Bertahun-tahun kemudian, pada 2001, saat terjadi amandemen UUD 1945, ide perlu dibentuknya MK di Indonesia kembali dicetuskan. Alhasil setelah melalui proses pembahasan panjang, Mahkamah Konstitusi Republik Indonesia (MKRI) dibentuk pada 13 Agustus 2003.
Dalam perkembangannya, ungkap Fadzlun, banyak yang tidak mengetahui keberadaan MK sebagai salah satu pelaku kekuasaan kehakiman. Ketika itu, orang hanya tahu pelaku kekuasaan kehakiman adalah Mahkamah Agung (MA).
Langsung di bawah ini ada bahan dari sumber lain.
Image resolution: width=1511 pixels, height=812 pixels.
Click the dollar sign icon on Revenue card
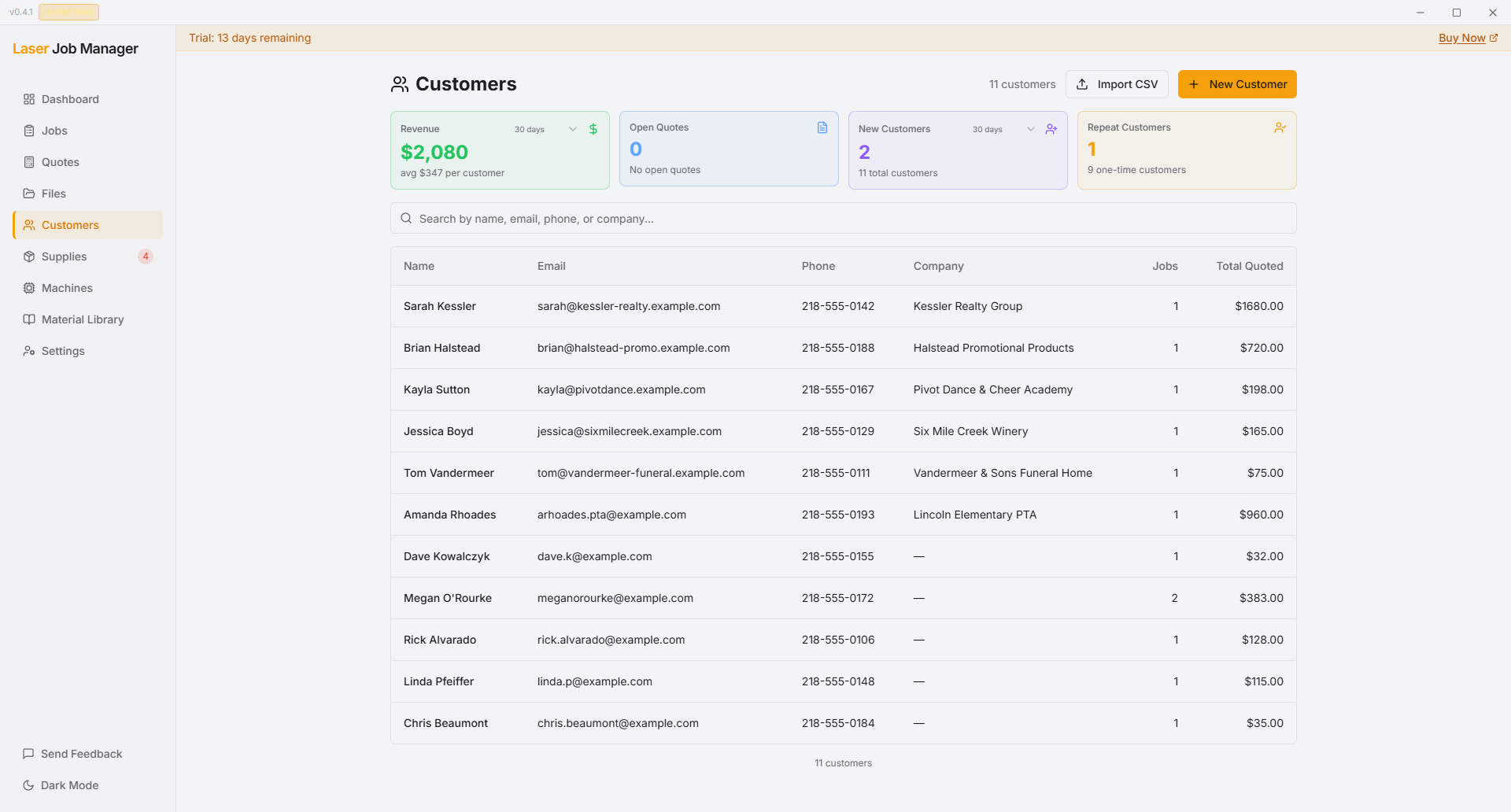(x=593, y=128)

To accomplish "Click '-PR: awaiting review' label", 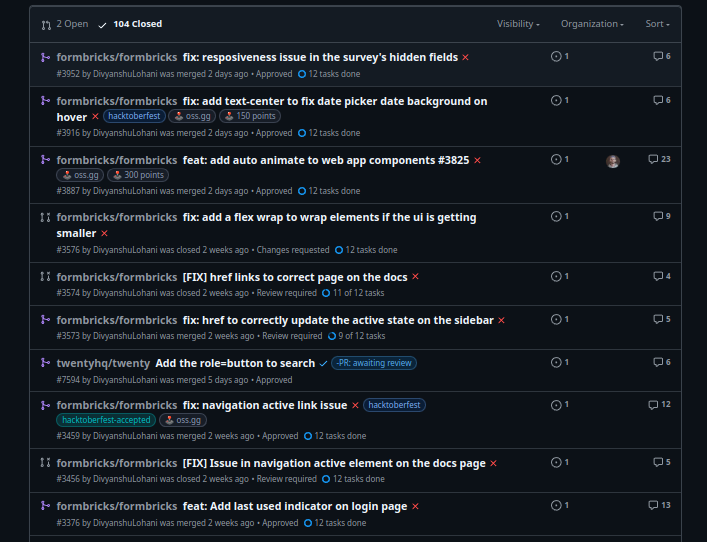I will tap(374, 363).
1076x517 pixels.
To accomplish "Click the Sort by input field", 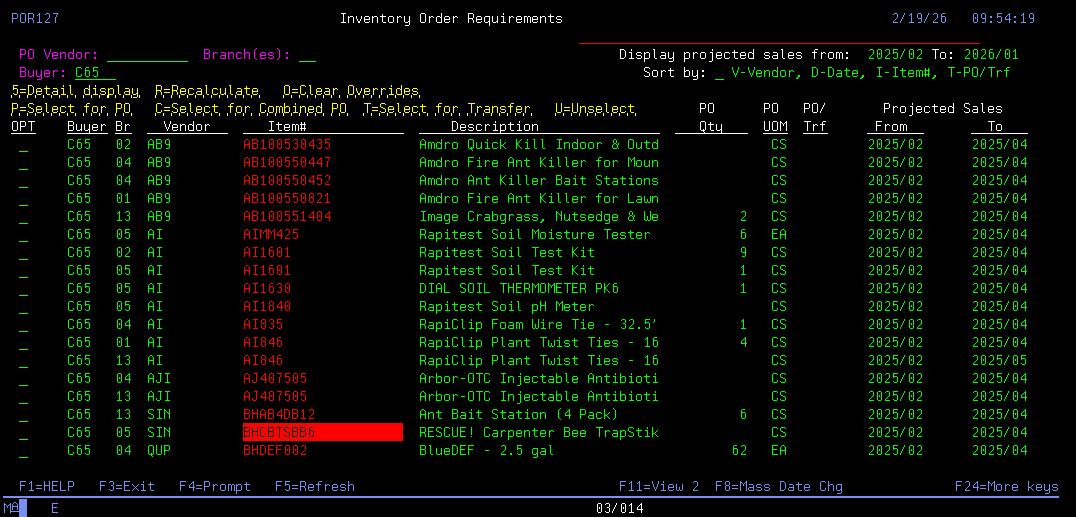I will tap(720, 73).
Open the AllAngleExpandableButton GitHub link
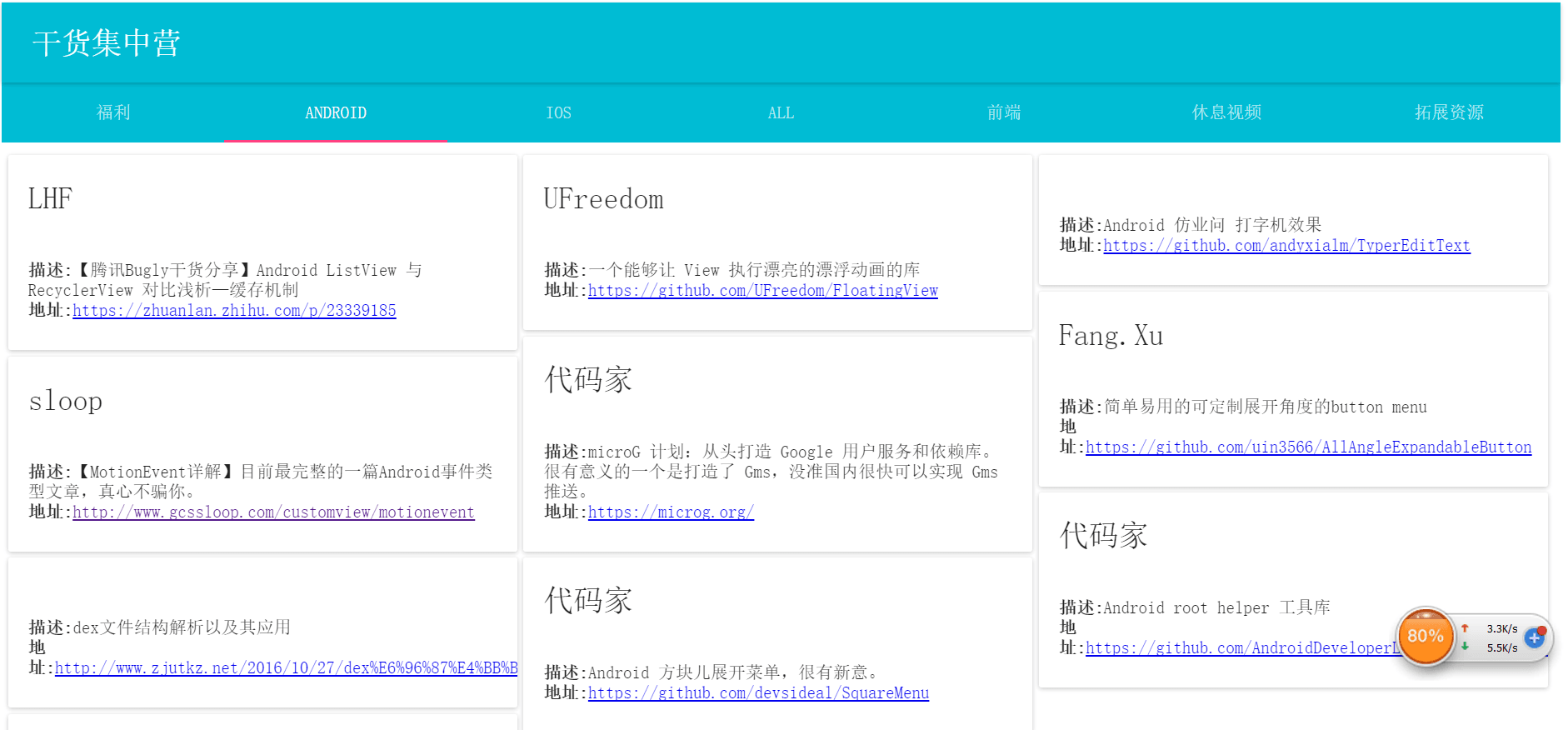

Fazdlun melanjutkan, sesuai Pasal 24C UUD 1945 disebutkan empat kewenangan dan satu kewajiban Mahkamah Konstitusi. Pasal 24C Ayat (1) berbunyi, “Mahkamah Konstitusi berwenang mengadili pada tingkat pertama dan terakhir yang putusannya bersifat final untuk menguji undang-undang terhadap Undang-Undang Dasar, memutus sengketa kewenangan lembaga negara yang kewenangannya diberikan oleh Undang-Undang Dasar, memutus pembubaran partai politik, dan memutus perselisihan tentang hasil pemilihan umum.”
Sedangkan Pasal 24C Ayat (2) menyebutkan, “Mahkamah Konstitusi wajib memberikan putusan atas pendapat Dewan Perwakilan Rakyat mengenai dugaan pelanggaran oleh Presidendan/atau Wakil Presiden menurut Undang-Undang Dasar.”
Mengenai kewenangan memutus perselisihan hasil pemilihan kepala daerah, kata Fadzlun, putusan MK menyatakan pemilihan kepala daerah (pilkada) bukan rezim pemilihan umum (pemilu). Dengan demikian, kewenangan memutus perselisihan hasil pemilihan kepala daerah seharusnya bukan menjadi kewenangan MK. Putusan tersebut mengembalikan kepada pembentuk undang-undang untuk membentuk badan peradilan khusus penanganan sengketa pemilihan kepala daerah.
“Namun, karena sampai sekarang belum terbentuk badan peradilan khusus penanganan sengketa pilkada, kini MK masih dipercaya untuk menangani sengketa perselisihan hasil pilkada,” ujarnya.